* **What is required**
Copy out the news article below about Lula's imprisonment in full, word for word.

Published on 12:00 AM, April 09, 2018

Brazil's Lula sent to jail after standoff with cops

Leftist icon Luiz Inacio Lula da Silva spent yesterday as Brazil's first ex-president to be imprisoned for a common crime -- and his cell was in the headquarters of the giant anti-graft probe that brought him down.

The first day of Lula's 12-year sentence marked the downfall of once one of the world's most popular politicians.

Although Brazilian presidents of recent history have routinely ended up in trouble -- impeached, brought down by a coup and even one suicide -- Lula is the first to have been convicted of corruption and locked up.

His new home is a roughly 160 square foot cell in the federal police headquarters in Curitiba.

Named after a service station where agents initially uncovered a relatively small money laundering operation, "Car Wash" has turned into one of the world's biggest ever examples of such a probe, netting scores of top politicians, some of Brazil's richest businessmen, and sending shock waves through Latin America.

Lula was found guilty last year of taking a luxury apartment as a bribe from a construction company and is "Car Wash's" biggest scalp -- though Lula says the conviction was rigged.

* **Data**
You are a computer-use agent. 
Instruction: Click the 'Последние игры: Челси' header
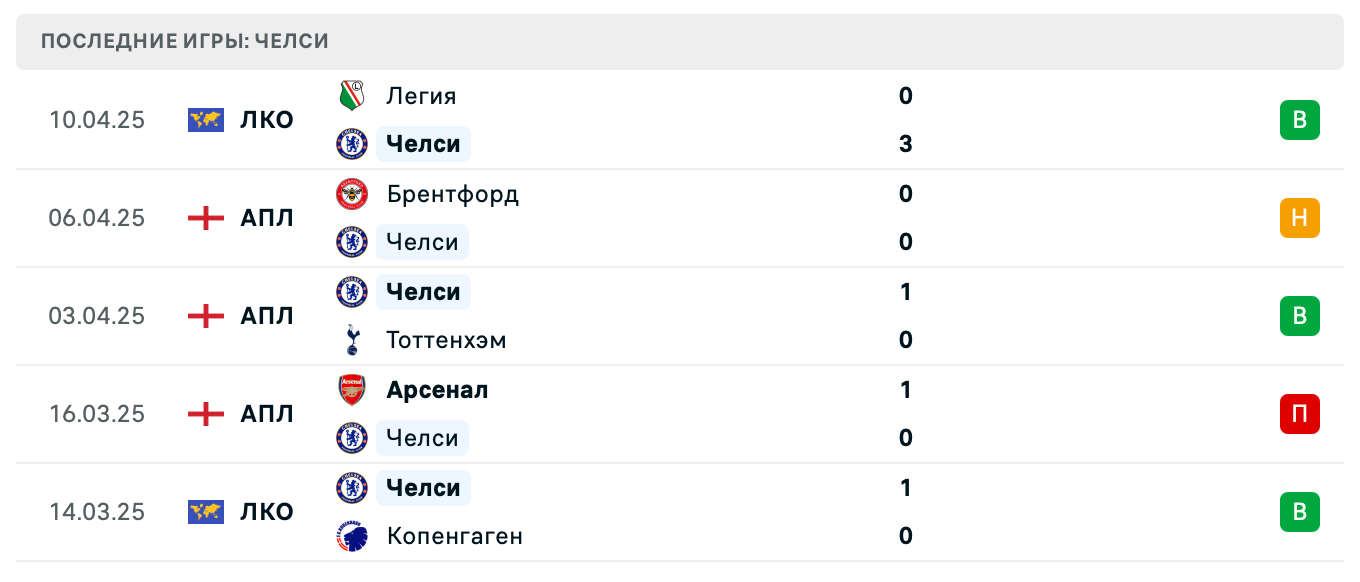click(x=185, y=42)
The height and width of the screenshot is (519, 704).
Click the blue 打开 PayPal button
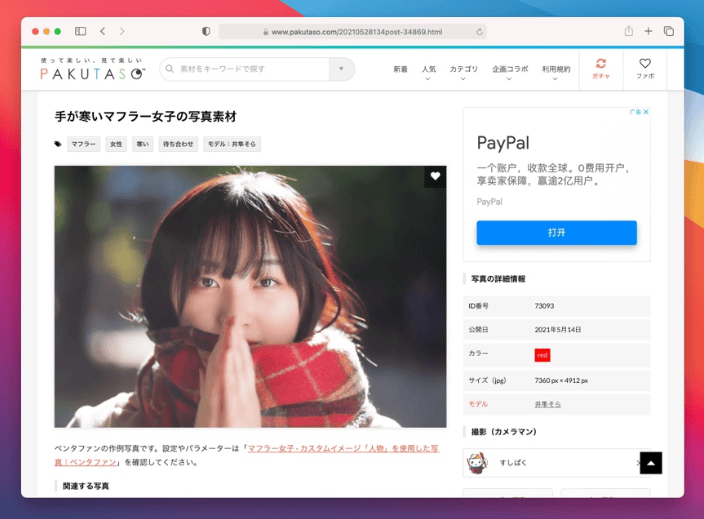pos(556,232)
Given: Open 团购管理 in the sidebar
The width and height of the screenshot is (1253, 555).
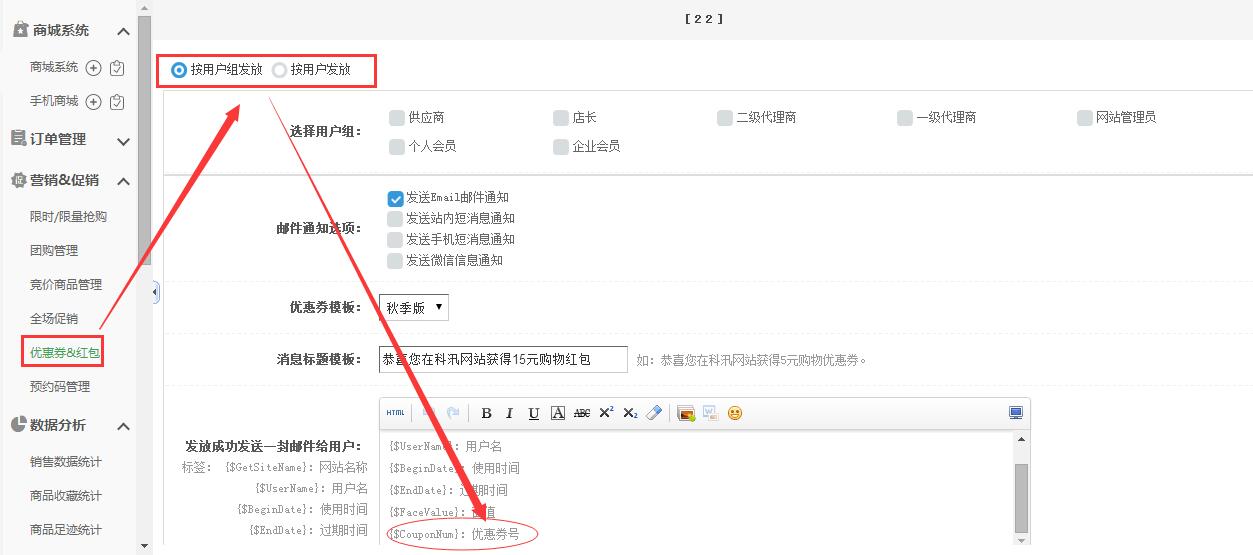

* **Answer section**
Published on 12:00 AM, April 09, 2018

Brazil's Lula sent to jail after standoff with cops

Leftist icon Luiz Inacio Lula da Silva spent yesterday as Brazil's first ex-president to be imprisoned for a common crime -- and his cell was in the headquarters of the giant anti-graft probe that brought him down.

The first day of Lula's 12-year sentence marked the downfall of once one of the world's most popular politicians.

Although Brazilian presidents of recent history have routinely ended up in trouble -- impeached, brought down by a coup and even one suicide -- Lula is the first to have been convicted of corruption and locked up.

His new home is a roughly 160 square foot cell in the federal police headquarters in Curitiba.

Named after a service station where agents initially uncovered a relatively small money laundering operation, "Car Wash" has turned into one of the world's biggest ever examples of such a probe, netting scores of top politicians, some of Brazil's richest businessmen, and sending shock waves through Latin America.

Lula was found guilty last year of taking a luxury apartment as a bribe from a construction company and is "Car Wash's" biggest scalp -- though Lula says the conviction was rigged.